Texas lawmakers blast river authority for 'pathetic decision' not to upgrade flood warning system
Texas lawmakers from both parties blasted Kerr County’s river authority Wednesday for choosing to cut property taxes rather than modernize its flood warning system, citing an investigation from the Houston Chronicle.
State Sen. Charles Schwertner, R-Georgetown, told the river authority’s general manager, Tara Bushnoe, that he found the choice “extremely disturbing” during a daylong legislative hearing Wednesday.
READ MORE: Poor coordination hampered flood response, Texas official tells lawmakers
Bushnoe was on the dais before 18 Texas Senate and House members as part of their effort to respond to floods that ravaged Central Texas on July 4 and 5, killing 108 people in Kerr County alone and at least 136 statewide.
The Chronicle report, published Wednesday morning, found that the Upper Guadalupe River Authority was only willing to spend about $100,000 to upgrade its flood warning system after a 2016 engineering study found that a $1 million overhaul was urgently needed, even as it built up $3.4 million in reserves for an unrelated project. It later abandoned that project and began using the extra money to lower its property tax rate.
Over two hours of questioning that stretched into the evening, legislators expressed disbelief that the UGRA not only passed on providing substantial funds for the project, but also later declined to accept an interest-free loan from the state’s Water Development Board. The agency offered to pay $50,000 and loan the remaining $950,000 at a 0% interest rate, with repayment stretched out over 30 years.
Republican state Sen. Paul Bettencourt of Houston, who was instrumental in the Legislature’s push this year to cut $51 billion in property taxes over the coming biennium, criticized Bushnoe for the decision not to accept the roughly $31,600 annual expenditure on the warning system over the lifetime of the proposed loan.
"As the property tax guy in the family, this decision is just pathetic,” he said. “Because we're talking about an incremental some-odd $30,000."
Bushnoe, who had not responded to the Chronicle’s earlier requests for comment, said the authority initially declined because the state only matched 5% of the request for funding, and because officials didn’t have enough time to fully consider the offer before a key deadline.

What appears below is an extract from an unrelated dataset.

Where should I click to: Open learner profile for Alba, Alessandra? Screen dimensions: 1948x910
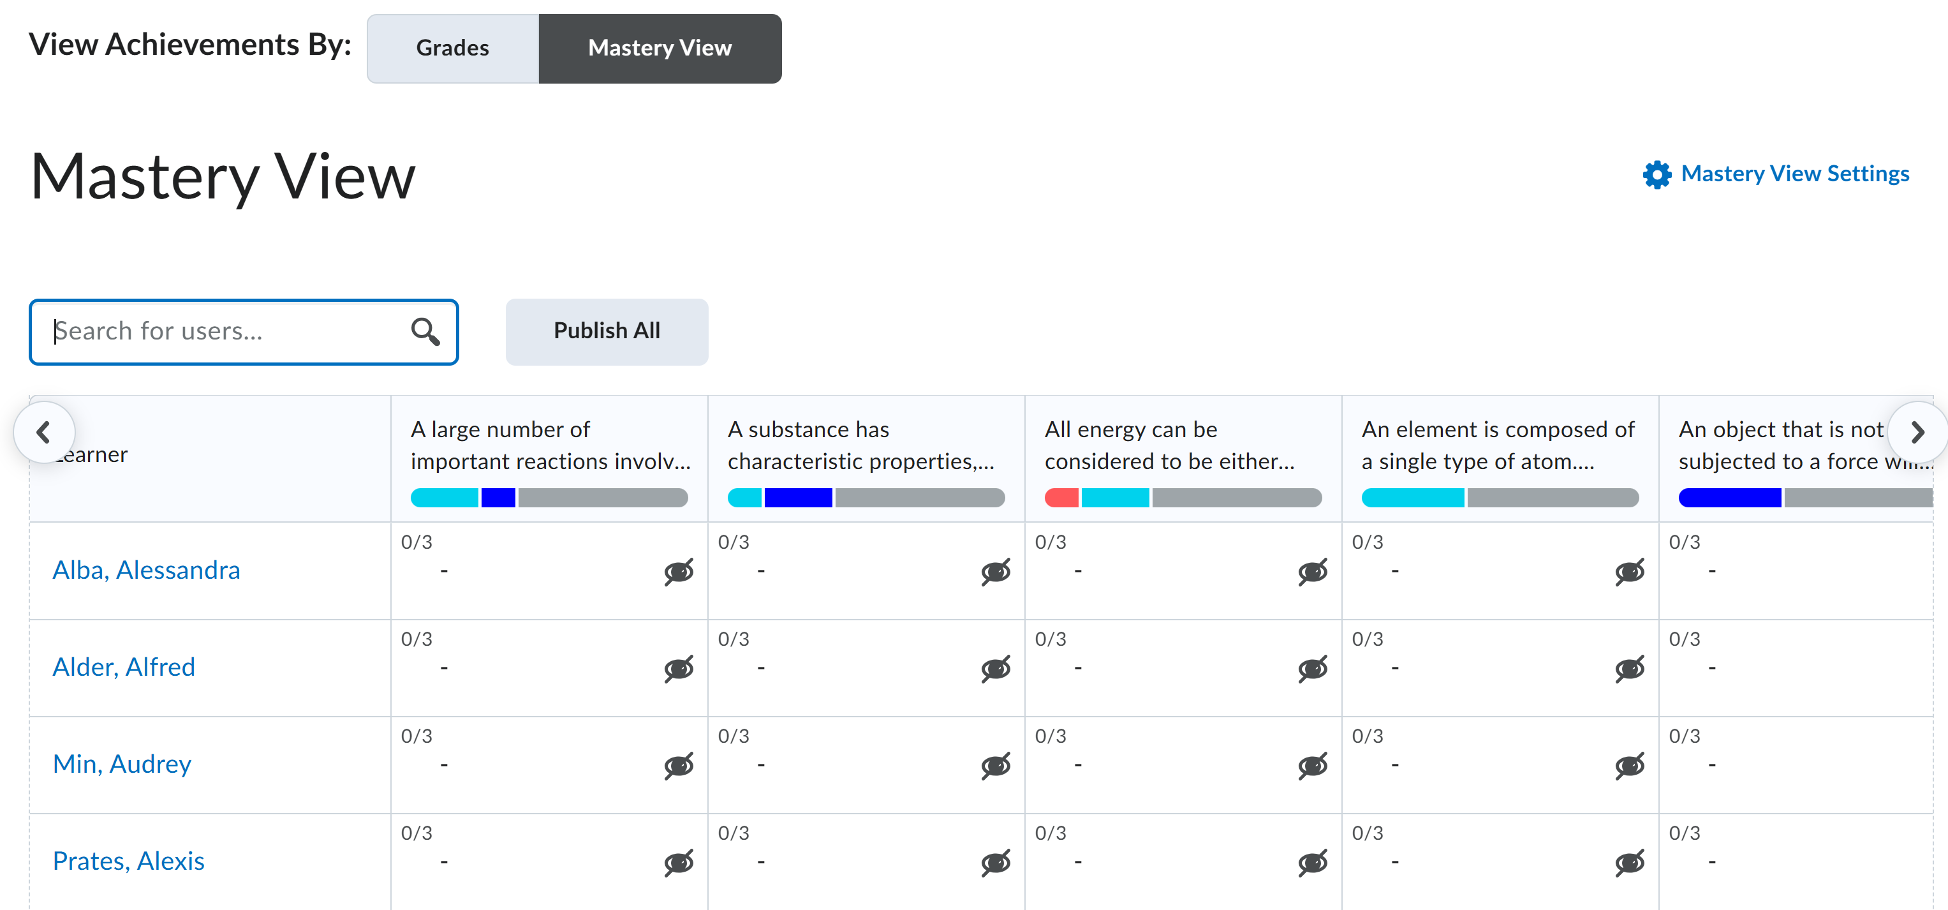[147, 570]
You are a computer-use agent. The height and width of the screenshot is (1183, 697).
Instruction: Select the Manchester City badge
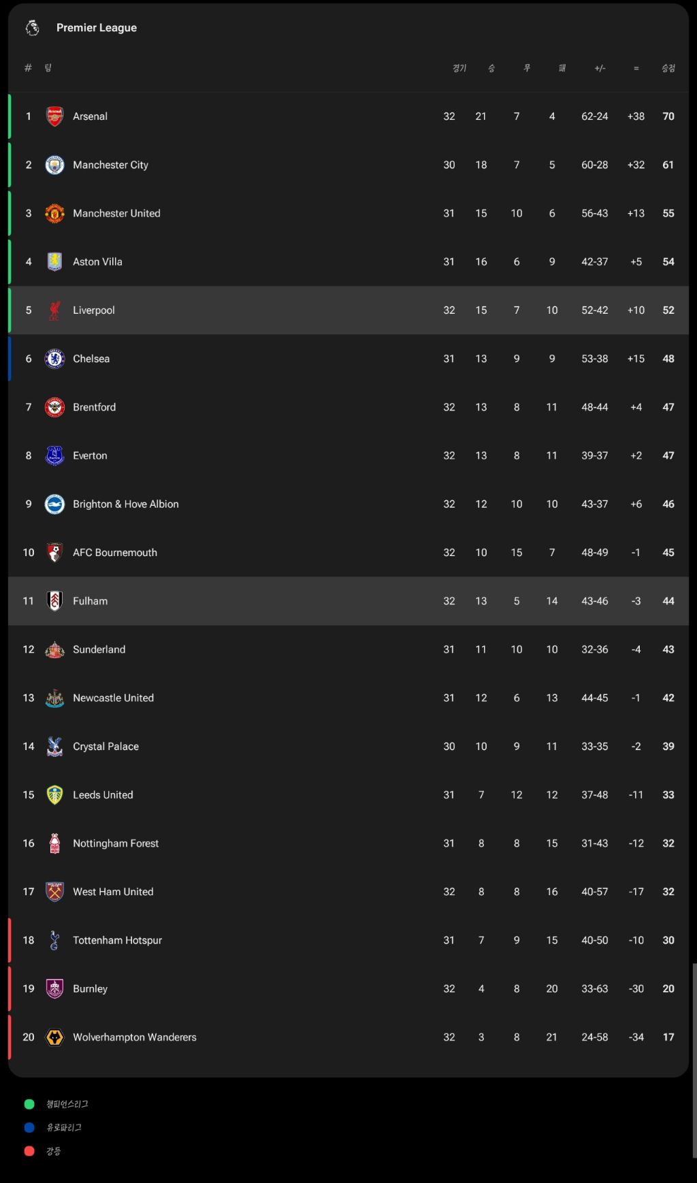(54, 165)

Asked why the authority didn’t use its own reserves, she said that they followed recommendations from the Texas Sunset Commission. The commission’s 2023 evaluation of UGRA recommended that the river authority adopt a formal policy on how to manage its reserve fund but does not include more specifics.
State Rep. Drew Darby, R-San Angelo, drilled down on the timeline of the county’s requests. Kerr County officials had first asked state officials to allow them to use federal disaster relief dollars before approaching the state water development board in 2024, but were denied the money.
"You had the resources to deploy this system absent any FEMA grant, absent any water development loan, and I guess that’s troubling because you had the money but not the will,” Darby said.
Bushnoe noted that the authority had originally pledged to contribute $121,000 to the project..
Houston Democratic state Rep. Ann Johnson told Bushnoe that the UGRA did not seem to be taking sufficient responsibility for flood mitigation, emphasizing that another major inundation killed 10 teenagers in 1987.
“You know that river can kill because it killed children in the 80s,” she said.
After the 1987 flooding, UGRA officials raised taxes significantly in order to pay for a flood warning system – the same one the river authority and Kerr County determined in 2016 was in need of upgrades.
The floods that hit the Hill Country nearly three weeks ago killed dozens of young girls at Camp Mystic, many of whose families live in the Houston region.
“We’ve had a number of funerals for eight year-old girls (in Houston), girls from the families that trusted and sent their children to your county,” Johnson said.
Bushnoe repeatedly emphasized that the county has funded other critical projects, including U.S. Geological Survey gauges, which are used by the National Weather Service to predict floods.
Nonetheless, she said, “I agree there's much room for improvement and we are working towards that."
Another joint hearing is set to take place in Kerrville on July 31. After that, lawmakers will invite the public to comment on legislative proposals.